Directions: In the entries that follow, the lines from the one with "You are a GUI" through the one with "Fotografía (33, 81)" are the ones to write out, exactly and with both ends included. Nothing else should appear.

Data to use:

::::

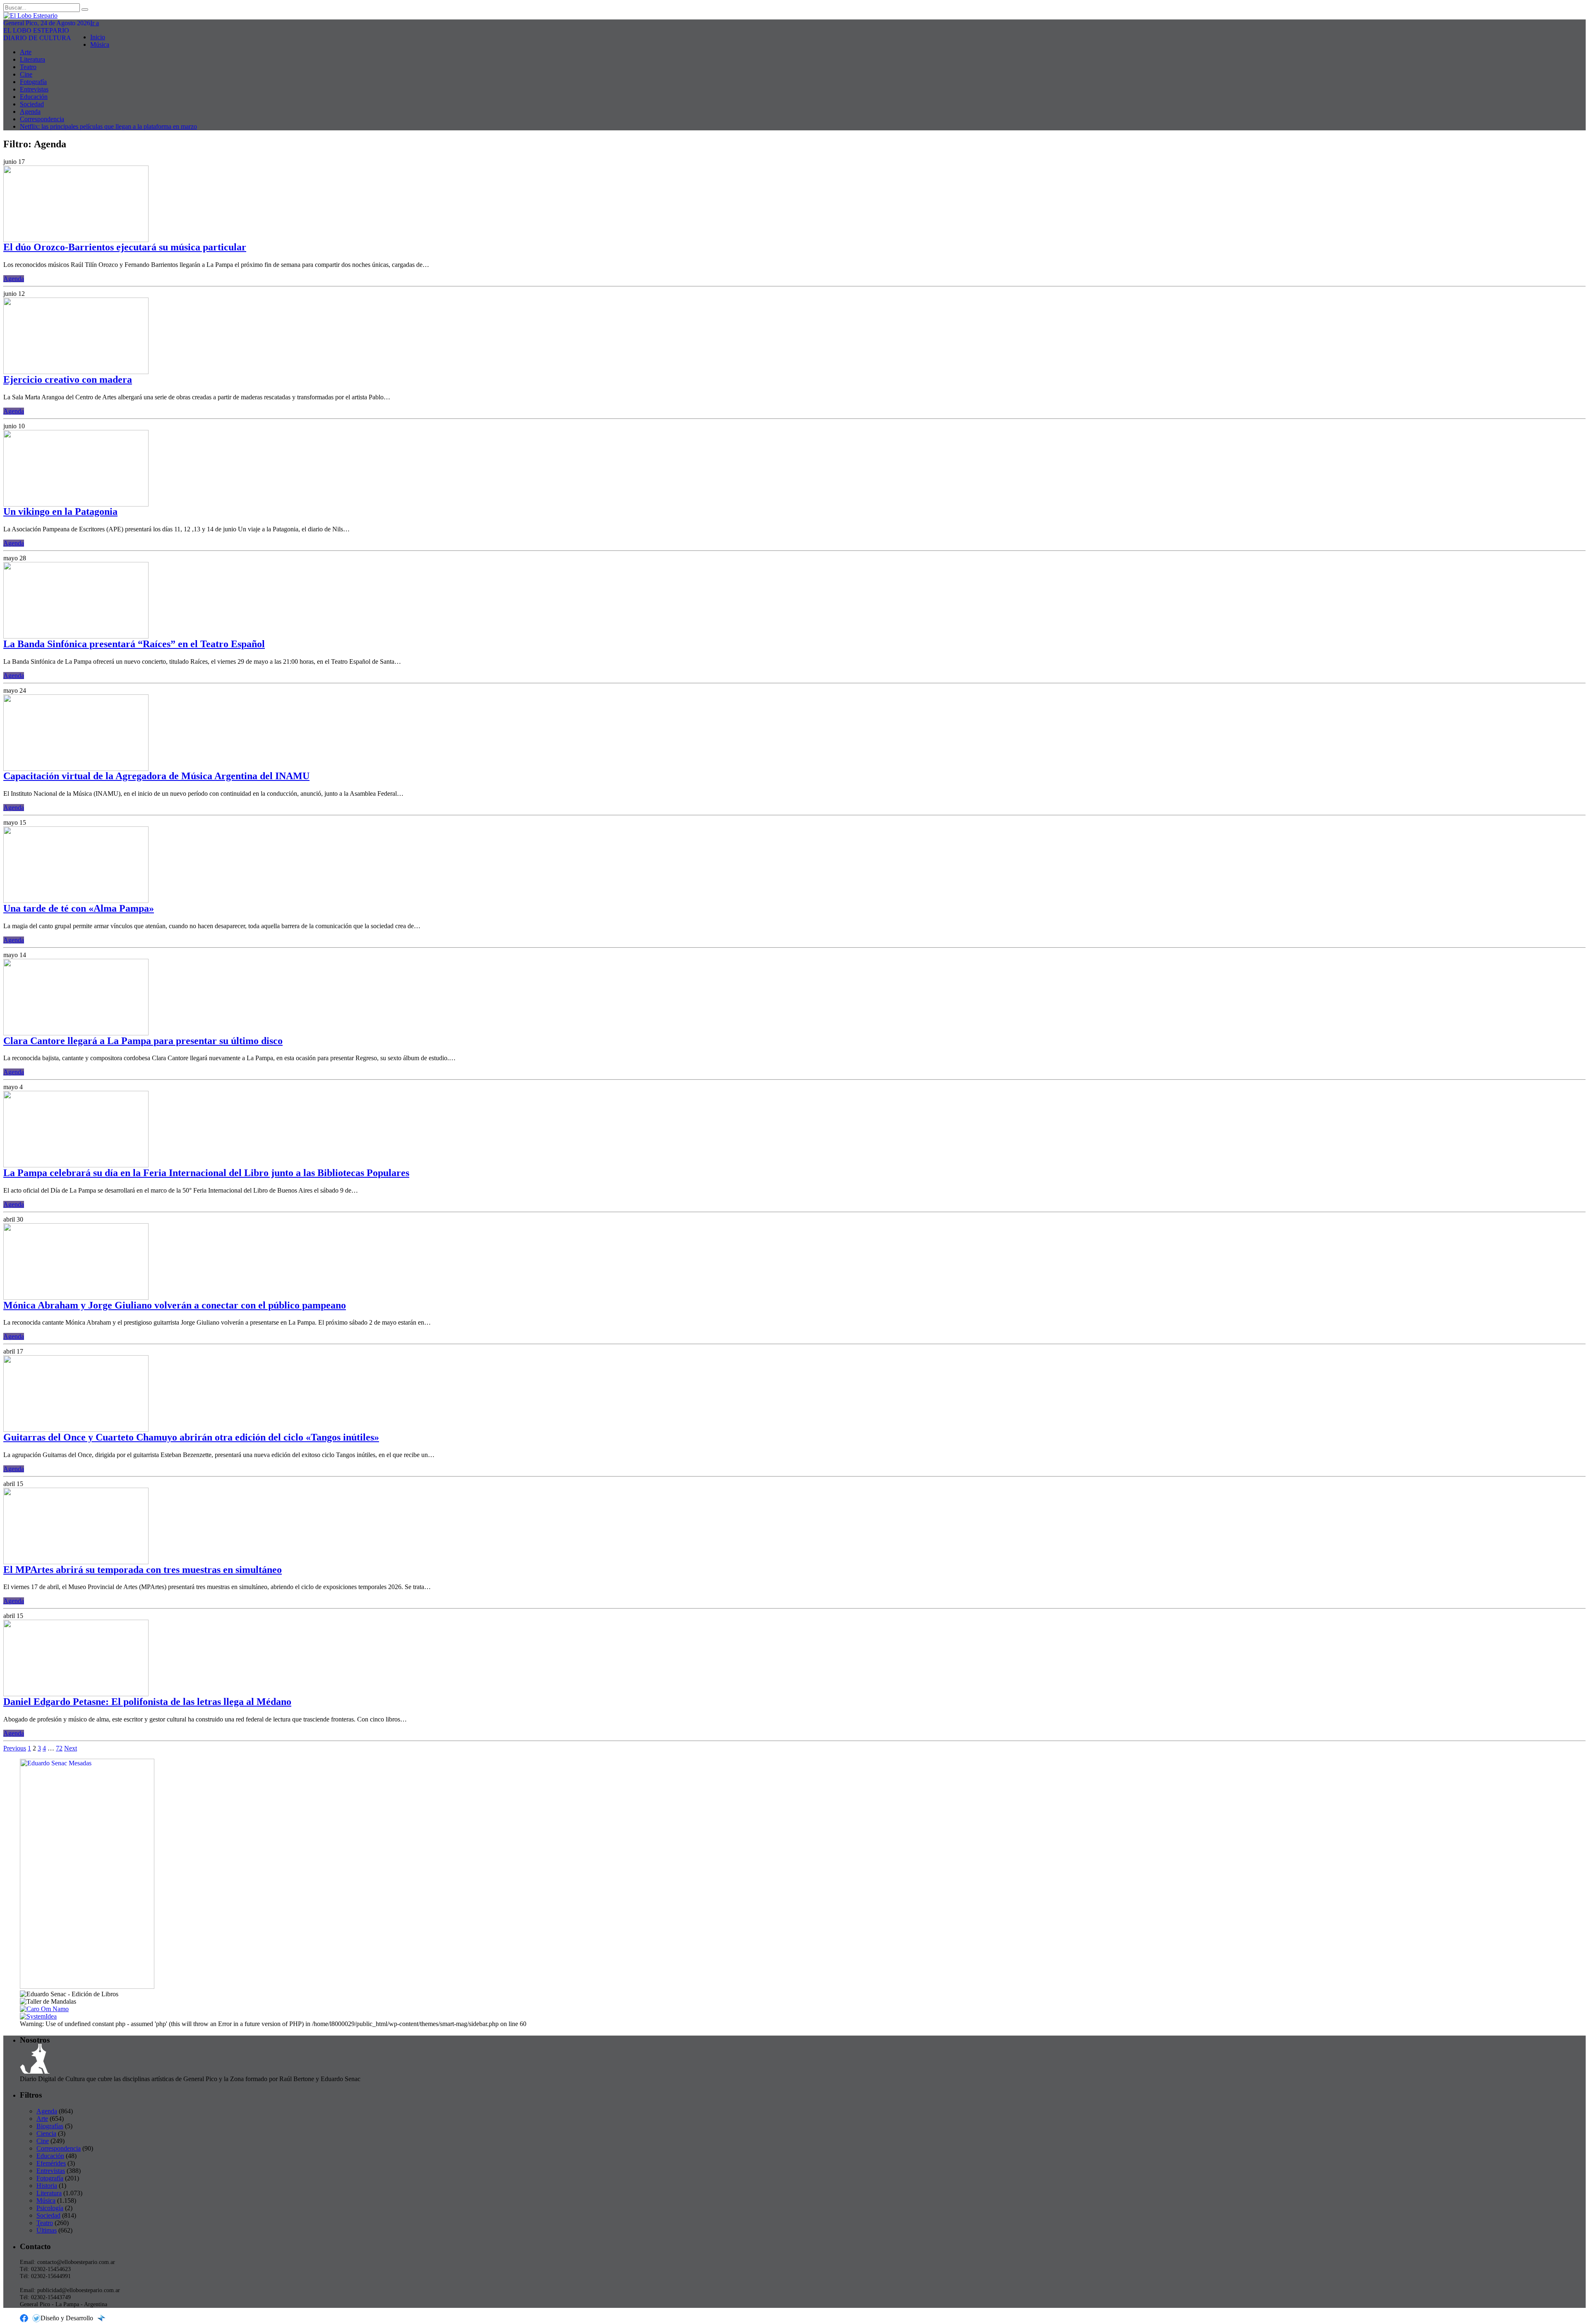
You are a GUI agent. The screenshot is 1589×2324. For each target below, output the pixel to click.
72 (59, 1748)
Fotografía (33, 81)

::::

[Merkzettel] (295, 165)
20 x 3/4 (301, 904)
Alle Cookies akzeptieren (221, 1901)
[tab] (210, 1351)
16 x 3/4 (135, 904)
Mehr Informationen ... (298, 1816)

::::

Response to this task:
You are a GUI agent. The screenshot is 1589×2324. For each target below, output the pixel to click.
72 (59, 1748)
Fotografía (33, 81)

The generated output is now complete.